- [Available records]:
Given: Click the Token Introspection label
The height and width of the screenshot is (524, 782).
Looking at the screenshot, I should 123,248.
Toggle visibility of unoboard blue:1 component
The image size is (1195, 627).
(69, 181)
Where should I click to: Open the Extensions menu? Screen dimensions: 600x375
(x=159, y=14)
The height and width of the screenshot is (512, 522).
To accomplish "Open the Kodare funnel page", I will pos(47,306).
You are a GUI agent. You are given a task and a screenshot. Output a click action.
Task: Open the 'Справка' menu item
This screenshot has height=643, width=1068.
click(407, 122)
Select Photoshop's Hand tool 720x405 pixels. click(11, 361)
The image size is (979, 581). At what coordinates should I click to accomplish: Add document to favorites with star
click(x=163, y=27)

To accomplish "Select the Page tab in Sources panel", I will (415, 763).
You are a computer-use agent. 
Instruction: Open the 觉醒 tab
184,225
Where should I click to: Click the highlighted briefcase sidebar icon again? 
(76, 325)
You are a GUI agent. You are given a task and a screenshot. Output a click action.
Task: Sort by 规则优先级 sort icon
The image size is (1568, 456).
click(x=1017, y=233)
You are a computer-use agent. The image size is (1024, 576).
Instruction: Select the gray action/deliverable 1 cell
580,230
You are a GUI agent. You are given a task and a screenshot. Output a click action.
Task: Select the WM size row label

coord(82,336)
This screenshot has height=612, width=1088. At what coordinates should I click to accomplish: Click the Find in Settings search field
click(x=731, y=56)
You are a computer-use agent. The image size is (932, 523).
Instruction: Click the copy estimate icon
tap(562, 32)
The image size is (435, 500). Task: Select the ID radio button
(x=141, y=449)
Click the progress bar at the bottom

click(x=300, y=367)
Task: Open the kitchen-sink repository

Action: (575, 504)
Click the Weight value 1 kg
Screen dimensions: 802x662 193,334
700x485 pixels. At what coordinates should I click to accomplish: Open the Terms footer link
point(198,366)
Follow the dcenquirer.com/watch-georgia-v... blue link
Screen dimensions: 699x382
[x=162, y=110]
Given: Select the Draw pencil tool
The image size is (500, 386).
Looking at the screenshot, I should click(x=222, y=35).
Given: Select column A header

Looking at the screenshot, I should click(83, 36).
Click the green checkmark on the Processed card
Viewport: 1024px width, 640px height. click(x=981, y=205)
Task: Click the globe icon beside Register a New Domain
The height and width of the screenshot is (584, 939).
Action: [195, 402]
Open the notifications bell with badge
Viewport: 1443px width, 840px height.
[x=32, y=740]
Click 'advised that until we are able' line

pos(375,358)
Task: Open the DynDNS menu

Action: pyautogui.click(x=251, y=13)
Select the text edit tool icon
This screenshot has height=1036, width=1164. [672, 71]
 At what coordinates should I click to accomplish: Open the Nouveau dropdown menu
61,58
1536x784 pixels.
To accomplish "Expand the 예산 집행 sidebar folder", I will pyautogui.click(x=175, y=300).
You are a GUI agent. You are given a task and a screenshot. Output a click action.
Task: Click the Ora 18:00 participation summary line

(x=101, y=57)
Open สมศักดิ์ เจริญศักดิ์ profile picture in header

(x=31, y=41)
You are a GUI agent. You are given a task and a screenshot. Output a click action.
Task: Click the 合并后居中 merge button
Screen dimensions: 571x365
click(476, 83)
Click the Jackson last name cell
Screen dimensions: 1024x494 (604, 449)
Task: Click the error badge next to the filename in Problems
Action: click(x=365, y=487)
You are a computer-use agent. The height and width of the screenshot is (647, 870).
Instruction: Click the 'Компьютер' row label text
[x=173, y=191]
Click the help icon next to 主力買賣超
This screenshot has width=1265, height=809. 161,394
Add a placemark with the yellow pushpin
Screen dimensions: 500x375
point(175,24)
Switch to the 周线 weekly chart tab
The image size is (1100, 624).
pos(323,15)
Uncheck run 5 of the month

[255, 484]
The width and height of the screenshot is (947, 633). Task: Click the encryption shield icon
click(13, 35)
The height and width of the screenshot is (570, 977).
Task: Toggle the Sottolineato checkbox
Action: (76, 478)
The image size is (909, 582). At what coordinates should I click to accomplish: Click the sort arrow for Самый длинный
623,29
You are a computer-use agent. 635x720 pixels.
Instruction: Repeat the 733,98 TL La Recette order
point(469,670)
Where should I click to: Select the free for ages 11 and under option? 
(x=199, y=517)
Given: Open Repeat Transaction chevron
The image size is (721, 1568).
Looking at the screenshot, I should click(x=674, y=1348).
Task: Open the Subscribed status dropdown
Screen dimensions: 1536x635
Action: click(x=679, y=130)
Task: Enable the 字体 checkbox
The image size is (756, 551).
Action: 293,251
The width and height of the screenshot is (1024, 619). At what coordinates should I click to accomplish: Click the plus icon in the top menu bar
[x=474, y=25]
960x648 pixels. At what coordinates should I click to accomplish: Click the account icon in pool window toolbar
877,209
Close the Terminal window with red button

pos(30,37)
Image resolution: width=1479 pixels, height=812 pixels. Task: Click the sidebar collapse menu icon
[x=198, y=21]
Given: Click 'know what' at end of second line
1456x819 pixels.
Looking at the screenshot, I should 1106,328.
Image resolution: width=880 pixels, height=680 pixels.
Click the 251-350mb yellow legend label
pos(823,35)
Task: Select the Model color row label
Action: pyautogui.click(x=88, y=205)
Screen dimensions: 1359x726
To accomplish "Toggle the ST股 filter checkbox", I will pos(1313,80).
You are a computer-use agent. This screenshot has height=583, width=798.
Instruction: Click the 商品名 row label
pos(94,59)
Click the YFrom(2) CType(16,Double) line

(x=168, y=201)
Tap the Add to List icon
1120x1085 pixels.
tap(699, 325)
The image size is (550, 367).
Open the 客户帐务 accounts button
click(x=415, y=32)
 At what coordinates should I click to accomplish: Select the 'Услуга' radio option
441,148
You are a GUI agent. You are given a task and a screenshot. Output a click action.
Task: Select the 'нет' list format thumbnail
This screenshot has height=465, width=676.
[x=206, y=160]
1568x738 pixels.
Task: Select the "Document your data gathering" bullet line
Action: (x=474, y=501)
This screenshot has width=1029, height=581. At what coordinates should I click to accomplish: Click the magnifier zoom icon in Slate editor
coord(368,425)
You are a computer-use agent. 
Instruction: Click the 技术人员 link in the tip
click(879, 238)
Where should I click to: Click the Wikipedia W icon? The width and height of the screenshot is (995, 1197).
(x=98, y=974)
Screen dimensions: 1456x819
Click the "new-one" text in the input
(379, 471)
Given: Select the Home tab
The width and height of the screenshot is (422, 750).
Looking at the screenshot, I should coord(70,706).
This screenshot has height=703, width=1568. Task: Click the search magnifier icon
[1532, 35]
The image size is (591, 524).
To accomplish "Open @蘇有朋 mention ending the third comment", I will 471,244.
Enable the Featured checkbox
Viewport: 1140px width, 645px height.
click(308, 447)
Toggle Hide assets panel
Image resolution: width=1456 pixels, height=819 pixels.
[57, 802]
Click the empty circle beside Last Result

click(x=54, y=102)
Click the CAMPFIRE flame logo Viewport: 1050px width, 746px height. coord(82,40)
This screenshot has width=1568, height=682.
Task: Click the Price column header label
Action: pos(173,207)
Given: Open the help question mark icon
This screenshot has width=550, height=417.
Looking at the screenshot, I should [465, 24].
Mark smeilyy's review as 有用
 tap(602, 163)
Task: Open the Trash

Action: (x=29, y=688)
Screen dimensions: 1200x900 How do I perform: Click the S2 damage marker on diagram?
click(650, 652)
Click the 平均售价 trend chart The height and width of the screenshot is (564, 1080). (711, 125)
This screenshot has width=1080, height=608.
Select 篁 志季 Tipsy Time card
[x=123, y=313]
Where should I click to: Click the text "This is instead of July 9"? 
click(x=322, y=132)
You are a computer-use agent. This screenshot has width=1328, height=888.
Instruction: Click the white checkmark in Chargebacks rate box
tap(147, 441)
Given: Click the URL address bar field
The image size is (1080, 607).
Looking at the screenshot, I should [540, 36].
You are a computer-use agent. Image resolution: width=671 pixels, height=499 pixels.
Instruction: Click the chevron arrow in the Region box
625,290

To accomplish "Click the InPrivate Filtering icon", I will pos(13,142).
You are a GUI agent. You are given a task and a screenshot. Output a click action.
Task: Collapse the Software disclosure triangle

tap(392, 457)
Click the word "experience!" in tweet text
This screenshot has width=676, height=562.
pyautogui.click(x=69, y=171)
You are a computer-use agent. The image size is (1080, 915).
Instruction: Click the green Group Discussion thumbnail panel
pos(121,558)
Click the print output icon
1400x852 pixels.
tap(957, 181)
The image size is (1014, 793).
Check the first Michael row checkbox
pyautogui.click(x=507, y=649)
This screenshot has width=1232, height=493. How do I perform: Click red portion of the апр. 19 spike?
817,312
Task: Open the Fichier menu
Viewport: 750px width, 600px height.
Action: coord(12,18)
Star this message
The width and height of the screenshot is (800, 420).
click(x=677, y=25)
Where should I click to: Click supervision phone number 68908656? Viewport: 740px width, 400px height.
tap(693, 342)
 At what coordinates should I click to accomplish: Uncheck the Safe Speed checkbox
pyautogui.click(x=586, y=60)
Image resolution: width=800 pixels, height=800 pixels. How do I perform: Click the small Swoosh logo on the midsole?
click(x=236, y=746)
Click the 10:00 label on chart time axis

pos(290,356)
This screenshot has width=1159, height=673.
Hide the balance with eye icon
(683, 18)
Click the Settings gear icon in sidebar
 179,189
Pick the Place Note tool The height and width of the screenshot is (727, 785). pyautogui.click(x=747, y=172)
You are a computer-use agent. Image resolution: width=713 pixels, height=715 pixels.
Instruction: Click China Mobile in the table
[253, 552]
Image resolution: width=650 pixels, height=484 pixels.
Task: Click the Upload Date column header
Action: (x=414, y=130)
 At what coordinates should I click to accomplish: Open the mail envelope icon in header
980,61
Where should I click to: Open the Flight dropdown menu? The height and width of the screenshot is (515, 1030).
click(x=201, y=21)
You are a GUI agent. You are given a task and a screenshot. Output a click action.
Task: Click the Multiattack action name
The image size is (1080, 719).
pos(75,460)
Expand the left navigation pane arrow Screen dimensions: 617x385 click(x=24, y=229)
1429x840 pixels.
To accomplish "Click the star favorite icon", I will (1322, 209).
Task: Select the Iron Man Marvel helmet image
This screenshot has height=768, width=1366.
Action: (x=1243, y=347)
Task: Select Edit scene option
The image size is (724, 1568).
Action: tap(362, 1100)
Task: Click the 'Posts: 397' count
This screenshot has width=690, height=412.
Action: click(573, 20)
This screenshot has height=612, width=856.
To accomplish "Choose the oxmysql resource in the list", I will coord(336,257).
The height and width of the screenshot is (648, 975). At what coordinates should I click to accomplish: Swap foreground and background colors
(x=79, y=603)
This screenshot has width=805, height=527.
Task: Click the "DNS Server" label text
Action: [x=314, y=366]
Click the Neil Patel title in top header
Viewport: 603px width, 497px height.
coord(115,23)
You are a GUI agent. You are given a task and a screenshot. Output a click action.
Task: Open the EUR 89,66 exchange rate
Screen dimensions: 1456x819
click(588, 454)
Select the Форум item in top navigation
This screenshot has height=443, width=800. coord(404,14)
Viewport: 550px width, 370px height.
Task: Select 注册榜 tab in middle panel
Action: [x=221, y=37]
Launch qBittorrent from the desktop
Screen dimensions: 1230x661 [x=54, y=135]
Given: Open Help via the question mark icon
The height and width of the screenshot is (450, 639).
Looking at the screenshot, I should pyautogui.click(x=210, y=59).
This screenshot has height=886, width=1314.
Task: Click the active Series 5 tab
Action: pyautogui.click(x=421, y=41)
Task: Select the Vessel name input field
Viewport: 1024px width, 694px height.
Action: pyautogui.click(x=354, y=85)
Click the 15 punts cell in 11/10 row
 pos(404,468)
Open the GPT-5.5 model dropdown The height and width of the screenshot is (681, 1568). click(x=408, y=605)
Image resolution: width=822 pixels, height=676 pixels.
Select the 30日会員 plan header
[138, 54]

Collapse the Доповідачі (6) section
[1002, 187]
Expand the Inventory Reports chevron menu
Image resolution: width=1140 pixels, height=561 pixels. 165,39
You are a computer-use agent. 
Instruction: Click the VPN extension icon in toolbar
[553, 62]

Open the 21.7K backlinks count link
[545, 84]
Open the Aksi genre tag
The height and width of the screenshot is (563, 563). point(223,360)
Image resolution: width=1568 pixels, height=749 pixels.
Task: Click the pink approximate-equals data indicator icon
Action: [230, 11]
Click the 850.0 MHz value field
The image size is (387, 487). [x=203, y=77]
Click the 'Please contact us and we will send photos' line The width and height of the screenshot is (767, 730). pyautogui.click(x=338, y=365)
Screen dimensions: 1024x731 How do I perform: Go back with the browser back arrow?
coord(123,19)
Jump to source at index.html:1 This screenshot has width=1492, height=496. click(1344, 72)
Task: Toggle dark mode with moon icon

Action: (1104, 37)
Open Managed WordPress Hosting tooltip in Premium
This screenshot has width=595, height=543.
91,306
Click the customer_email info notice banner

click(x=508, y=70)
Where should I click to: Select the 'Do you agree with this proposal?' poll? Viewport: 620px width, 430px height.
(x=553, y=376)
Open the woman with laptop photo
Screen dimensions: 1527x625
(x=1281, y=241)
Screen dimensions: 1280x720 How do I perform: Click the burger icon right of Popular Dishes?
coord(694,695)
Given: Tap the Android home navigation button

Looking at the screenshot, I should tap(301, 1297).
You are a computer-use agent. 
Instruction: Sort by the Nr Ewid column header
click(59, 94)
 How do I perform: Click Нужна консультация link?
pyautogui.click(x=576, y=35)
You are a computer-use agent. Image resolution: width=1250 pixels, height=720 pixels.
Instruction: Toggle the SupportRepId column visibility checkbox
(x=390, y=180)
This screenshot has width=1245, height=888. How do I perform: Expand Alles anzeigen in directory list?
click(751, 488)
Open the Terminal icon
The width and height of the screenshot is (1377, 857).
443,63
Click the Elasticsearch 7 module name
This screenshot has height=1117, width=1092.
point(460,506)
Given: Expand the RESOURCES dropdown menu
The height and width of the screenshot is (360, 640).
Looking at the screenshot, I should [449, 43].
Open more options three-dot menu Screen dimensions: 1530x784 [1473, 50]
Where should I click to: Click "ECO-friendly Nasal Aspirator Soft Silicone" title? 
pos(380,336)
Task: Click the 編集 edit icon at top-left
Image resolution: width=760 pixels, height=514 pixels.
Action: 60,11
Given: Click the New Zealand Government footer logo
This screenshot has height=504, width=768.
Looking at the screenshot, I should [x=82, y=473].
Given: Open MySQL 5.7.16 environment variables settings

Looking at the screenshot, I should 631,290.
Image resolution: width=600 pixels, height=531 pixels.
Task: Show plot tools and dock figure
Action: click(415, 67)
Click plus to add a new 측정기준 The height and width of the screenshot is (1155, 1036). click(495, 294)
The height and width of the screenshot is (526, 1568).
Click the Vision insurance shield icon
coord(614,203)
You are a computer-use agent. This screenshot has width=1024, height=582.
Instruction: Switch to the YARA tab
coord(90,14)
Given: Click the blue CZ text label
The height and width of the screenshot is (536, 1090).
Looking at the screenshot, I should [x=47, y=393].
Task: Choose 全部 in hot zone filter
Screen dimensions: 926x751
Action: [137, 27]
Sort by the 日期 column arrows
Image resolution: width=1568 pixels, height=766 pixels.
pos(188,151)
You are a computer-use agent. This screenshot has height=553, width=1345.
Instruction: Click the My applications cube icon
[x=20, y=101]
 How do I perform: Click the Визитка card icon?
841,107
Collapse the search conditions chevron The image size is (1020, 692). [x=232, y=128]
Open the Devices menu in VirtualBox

- [Exercise goal]: Copy out every line of the listing where the word "will" occurs.

- [Exercise result]:
To accomplish "Open the Kodare funnel page", I will pos(47,306).
To accomplish "Select the Page tab in Sources panel", I will (415, 763).
To accomplish "Expand the 예산 집행 sidebar folder", I will pyautogui.click(x=175, y=300).
To accomplish "Toggle the ST股 filter checkbox", I will pos(1313,80).
To accomplish "Open @蘇有朋 mention ending the third comment", I will 471,244.
To accomplish "Click the InPrivate Filtering icon", I will pos(13,142).
To accomplish "Click the star favorite icon", I will (1322, 209).
To accomplish "Choose the oxmysql resource in the list", I will coord(336,257).
Click the 'Please contact us and we will send photos' line The width and height of the screenshot is (767, 730). pyautogui.click(x=338, y=365)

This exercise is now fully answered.